Madalina C. Badea, Dan G. Cacuci, Aurelian F. Badea
Nuclear Science and Engineering | Volume 172 | Number 1 | September 2012 | Pages 1-19
Technical Paper | doi.org/10.13182/NSE11-10
Articles are hosted by Taylor and Francis Online.
This work applies a recently developed best-estimate data assimilation and model calibration methodology to the three-dimensional reactor thermal-hydraulics simulation and design tool FLICA4. The experimental information used for calibrating FLICA4 parameters stems from the international Organisation for Economic Co-operation and Development/Nuclear Regulatory Commission boiling water reactor full-size fine-mesh bundle tests (BFBT) benchmarks, which were designed by the Nuclear Power Engineering Corporation of Japan for enabling systematic validation of simulation tools using full-scale experimental data.
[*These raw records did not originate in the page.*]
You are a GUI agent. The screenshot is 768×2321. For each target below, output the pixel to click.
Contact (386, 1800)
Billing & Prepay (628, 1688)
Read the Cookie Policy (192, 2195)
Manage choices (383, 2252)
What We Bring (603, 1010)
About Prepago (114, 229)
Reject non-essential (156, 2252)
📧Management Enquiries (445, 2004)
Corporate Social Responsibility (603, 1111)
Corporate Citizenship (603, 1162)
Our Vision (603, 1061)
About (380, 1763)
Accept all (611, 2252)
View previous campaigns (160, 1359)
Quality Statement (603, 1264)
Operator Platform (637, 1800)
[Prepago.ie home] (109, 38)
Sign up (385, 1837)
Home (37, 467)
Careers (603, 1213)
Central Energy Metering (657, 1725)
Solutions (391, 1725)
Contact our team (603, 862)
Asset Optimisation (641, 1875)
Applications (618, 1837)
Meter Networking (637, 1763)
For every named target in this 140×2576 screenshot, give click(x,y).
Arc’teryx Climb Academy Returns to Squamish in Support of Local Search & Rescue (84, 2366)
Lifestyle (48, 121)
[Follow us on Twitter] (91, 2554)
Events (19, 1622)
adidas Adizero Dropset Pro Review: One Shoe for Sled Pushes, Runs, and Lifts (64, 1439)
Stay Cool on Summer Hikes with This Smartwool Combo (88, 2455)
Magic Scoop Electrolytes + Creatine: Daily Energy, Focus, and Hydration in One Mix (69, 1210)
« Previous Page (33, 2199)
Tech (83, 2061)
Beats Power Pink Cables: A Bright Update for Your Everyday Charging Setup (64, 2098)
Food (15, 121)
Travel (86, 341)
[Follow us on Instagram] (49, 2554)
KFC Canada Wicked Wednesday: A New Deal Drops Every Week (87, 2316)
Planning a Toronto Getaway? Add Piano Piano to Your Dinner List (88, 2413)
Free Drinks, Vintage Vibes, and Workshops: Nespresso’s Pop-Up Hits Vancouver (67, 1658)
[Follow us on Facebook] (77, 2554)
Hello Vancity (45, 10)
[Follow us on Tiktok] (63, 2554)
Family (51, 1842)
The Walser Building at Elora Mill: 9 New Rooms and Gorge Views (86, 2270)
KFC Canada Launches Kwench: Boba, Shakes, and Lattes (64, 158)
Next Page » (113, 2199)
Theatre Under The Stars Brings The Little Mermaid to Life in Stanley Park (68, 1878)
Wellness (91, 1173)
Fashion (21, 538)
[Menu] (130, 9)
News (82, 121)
The following specific BFBT experiments have been used in this work for calibrating parameters and boundary conditions for FLICA4: (a) axial void fraction distributions and (b) transversal void fraction distributions. The resulting uncertainties for the predicted parameters and distributions of pressure drops and void fractions are shown to be smaller than the a priori experimental and computed uncertainties, thus demonstrating the successful calibration of a large-scale reactor core thermal-hydraulics code using the BFBT benchmark-grade experiments.